▶ [The exercise]: Please rewrite the listing from the line with "Given: Expand the" up to and including the line with "Looking at the", replacing "dropdown" with "menu" and keeping everything else the same. Leave the pictures out of your answer.

━━ Material ━━

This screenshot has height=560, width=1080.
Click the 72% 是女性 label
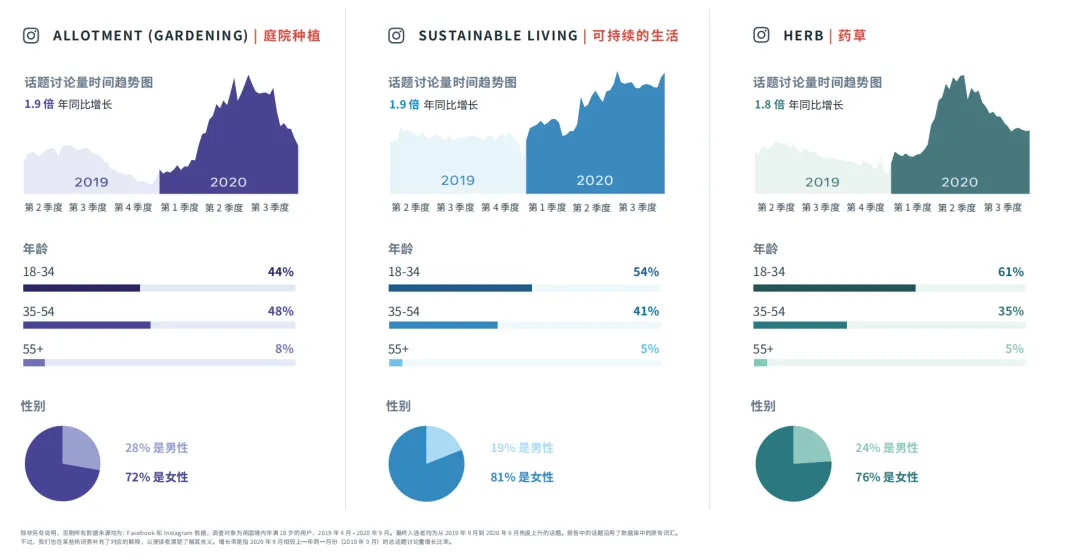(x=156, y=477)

━━━
━━ Material ━━

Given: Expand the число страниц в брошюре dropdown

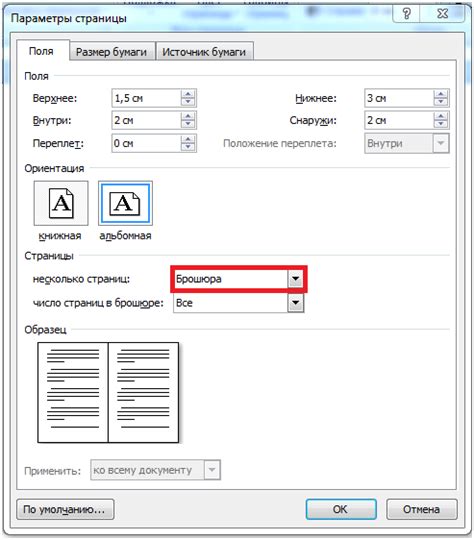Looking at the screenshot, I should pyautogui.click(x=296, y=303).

━━━
━━ Material ━━

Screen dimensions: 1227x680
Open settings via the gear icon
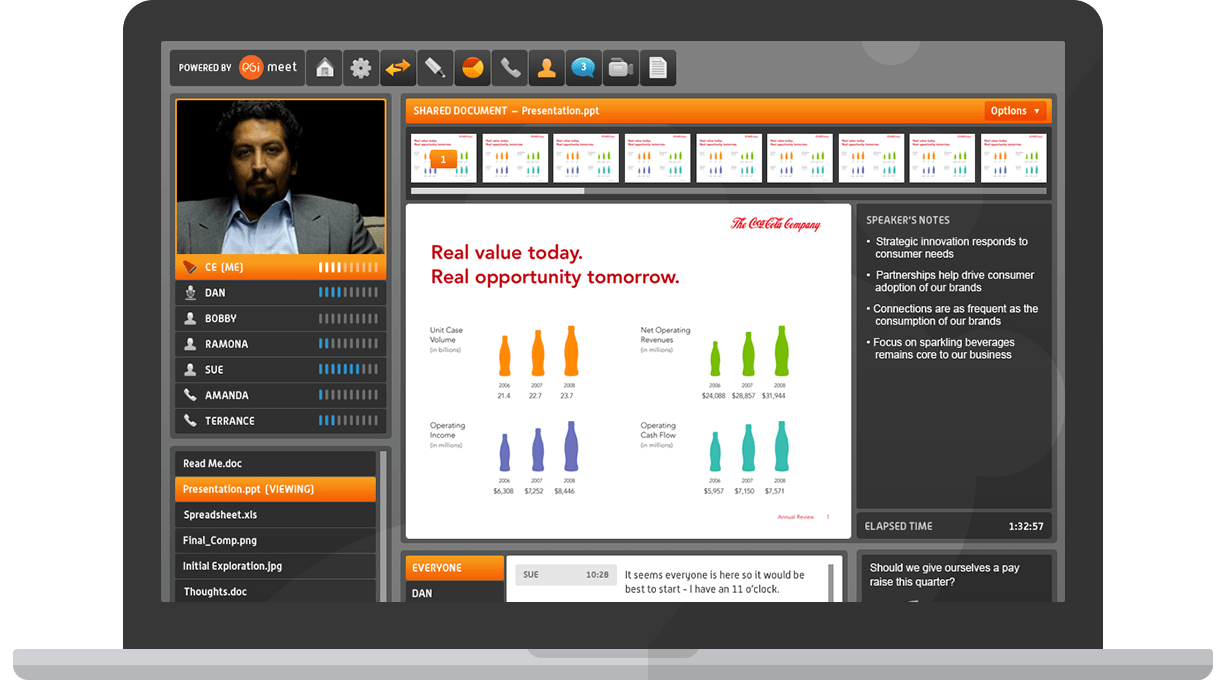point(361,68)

━━━

▶ [Answer to this task]:
Given: Expand the число страниц в брошюре menu

Looking at the screenshot, I should pyautogui.click(x=296, y=303).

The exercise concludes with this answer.